[Pixel coordinate grounding data]
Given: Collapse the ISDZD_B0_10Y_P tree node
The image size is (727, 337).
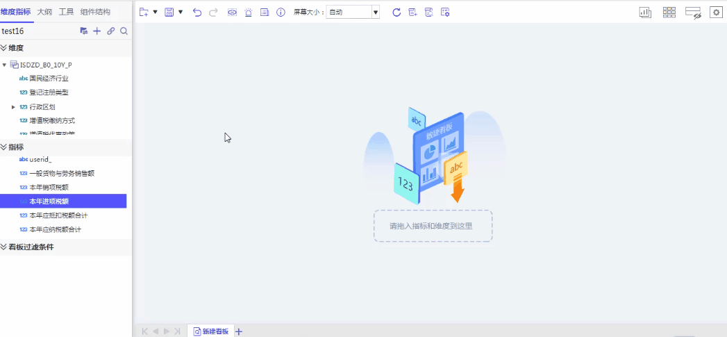Looking at the screenshot, I should point(5,65).
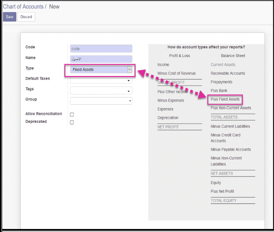Screen dimensions: 274x232
Task: Focus the Code input field
Action: coord(101,49)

• [Aim of the task]:
Each record above should be repeated exactly, please, without pictures.

• [Written answer]:
Given: Collapse the ISDZD_B0_10Y_P tree node
The image size is (727, 337).
Looking at the screenshot, I should point(5,65).
Screen dimensions: 274x232
Task: Focus the Code input field
Action: coord(101,49)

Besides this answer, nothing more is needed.